Esta semana y a raíz de la sentencia del caso “Noos” crece y crece la indignación, especialmente exteriorizada en la redes sociales; sobre todo, por la absolución de la hermana del Rey Felipe VI.

¿Quién se indigna y por qué? La respuesta es sencilla. Se indignan los que ignoran las causas, los que ignoran el porqué de sentencias como la mencionada.

La reacción de los que sí conocen las causas de situaciones injustas, podridas o simplemente intolerables, no es la generación de bilis e indignación, sino de denuncia de las causas de estas últimas y propuestas para eliminarlas con el objetivo de evitar que se  produzcan nuevas situaciones injustas o podridas en el futuro.

La sentencia del caso “Noos” ha consagrado y dejado patente para el que quiera verlo, que “el desconocimiento, la tontez y el enamoramiento”, separación de bienes por medio, es la gran coartada de las parejas de los políticos y de la clase política, para eludir todo tipo de responsabilidades, incluidas las penales, y ello aunque resulte probado la utilización y aprovechamiento de lo obtenido ilícita o irregularmente.

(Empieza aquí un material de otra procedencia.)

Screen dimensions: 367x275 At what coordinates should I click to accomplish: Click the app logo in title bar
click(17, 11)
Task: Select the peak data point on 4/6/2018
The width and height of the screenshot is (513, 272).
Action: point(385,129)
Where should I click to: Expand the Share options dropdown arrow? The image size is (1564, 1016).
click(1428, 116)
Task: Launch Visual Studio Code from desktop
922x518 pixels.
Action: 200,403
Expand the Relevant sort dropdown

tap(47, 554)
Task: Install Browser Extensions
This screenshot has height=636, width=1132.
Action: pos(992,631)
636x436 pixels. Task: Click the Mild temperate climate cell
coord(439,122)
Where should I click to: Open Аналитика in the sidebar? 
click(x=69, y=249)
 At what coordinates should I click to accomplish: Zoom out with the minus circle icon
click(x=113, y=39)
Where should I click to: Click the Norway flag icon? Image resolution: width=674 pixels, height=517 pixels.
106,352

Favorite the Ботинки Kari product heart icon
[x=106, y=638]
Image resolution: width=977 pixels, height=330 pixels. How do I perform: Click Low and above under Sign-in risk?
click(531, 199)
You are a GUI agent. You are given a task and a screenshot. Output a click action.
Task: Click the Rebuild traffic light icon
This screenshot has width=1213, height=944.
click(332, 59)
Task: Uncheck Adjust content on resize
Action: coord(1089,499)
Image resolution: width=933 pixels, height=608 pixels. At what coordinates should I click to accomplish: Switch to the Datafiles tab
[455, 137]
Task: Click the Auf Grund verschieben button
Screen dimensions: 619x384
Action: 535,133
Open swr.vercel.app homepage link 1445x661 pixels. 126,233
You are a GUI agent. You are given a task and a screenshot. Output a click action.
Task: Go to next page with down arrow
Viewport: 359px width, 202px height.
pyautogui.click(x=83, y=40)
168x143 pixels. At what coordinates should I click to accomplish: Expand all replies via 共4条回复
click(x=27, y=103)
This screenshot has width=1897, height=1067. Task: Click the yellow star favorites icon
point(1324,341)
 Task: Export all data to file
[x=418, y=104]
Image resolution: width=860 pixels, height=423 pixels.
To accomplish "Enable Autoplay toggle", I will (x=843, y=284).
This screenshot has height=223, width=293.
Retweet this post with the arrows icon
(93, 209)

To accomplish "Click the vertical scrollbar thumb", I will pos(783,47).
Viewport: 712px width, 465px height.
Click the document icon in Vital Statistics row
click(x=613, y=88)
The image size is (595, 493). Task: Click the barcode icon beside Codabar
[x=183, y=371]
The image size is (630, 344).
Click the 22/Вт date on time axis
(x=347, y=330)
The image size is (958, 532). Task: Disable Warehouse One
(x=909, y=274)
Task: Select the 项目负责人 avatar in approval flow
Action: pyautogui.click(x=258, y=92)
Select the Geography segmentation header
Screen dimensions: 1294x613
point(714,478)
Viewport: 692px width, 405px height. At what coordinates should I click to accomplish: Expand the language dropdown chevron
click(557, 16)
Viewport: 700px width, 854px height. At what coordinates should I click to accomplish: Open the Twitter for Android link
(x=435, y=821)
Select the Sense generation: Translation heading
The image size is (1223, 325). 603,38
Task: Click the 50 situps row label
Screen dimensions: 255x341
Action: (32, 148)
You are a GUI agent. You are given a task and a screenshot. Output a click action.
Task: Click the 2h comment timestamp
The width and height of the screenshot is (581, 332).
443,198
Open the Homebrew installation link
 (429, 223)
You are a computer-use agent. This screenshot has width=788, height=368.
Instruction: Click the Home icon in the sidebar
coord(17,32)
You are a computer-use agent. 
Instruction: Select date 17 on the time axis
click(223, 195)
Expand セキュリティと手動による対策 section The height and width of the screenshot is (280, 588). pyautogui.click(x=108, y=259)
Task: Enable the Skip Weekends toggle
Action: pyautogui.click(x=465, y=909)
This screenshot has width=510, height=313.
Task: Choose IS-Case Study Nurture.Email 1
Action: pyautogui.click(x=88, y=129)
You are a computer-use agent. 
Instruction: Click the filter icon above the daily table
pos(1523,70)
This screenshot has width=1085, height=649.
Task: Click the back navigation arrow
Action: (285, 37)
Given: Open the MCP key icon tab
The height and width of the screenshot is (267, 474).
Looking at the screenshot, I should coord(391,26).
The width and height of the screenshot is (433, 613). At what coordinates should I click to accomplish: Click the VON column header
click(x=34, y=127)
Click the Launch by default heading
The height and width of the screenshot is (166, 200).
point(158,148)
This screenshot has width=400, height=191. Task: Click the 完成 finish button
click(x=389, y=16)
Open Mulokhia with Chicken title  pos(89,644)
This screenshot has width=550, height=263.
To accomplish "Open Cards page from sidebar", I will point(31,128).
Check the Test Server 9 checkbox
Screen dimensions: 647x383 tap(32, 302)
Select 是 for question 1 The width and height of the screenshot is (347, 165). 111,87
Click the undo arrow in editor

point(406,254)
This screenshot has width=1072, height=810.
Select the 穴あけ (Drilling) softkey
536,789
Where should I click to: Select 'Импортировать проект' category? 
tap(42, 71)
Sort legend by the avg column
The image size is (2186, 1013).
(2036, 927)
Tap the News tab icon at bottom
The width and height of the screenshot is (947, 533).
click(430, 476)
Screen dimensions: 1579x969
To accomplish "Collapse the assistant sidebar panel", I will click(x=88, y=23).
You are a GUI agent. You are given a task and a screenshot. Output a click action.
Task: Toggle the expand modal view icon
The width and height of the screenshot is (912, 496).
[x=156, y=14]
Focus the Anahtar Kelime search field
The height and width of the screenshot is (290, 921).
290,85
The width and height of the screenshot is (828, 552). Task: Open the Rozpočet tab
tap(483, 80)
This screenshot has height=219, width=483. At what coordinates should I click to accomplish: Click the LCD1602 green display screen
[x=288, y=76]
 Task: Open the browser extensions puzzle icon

El caso “Noos” no es el primero, hay otros, por citar sólo algunos, según la “canalla mediática”, el de la pepera Ana Mato en relación con la financiación de las fiestas de sus hijos o los coches del en su día marido; o el de la alcaldesa podemita Carmena en relación con la insolvencia de la empresa de arquitectura de su marido para no abonar los salarios de los trabajadores de la misma. La tonadillera Isabel Pantoja pretendió lo mismo, dijo: “yo también estaba enamorada y no sabía nada”; esta última sin embargo ha cumplido penal y económicamente por necesidades ejemplarizantes del régimen, así lo ha manifestado uno de los ministros del mismo, y porque no era un miembro de la clase política.

Así funciona en España el régimen político de 1978, y que consciente o inconscientemente apoyan y sustentan todos los que una y otra vez acuden a votar a alguno de los partidos de la “monarquía de partidos” que padecemos, tanto los que votan a los partidos progres de izquierdas como a los partidos progres de derechas; tanto los que votan a los partidos conservadores de derechas como los que votan a los partidos conservadores de izquierdas, todos ellos se financian y funcionan integrados en el “régimen español de partidos políticos estatales”.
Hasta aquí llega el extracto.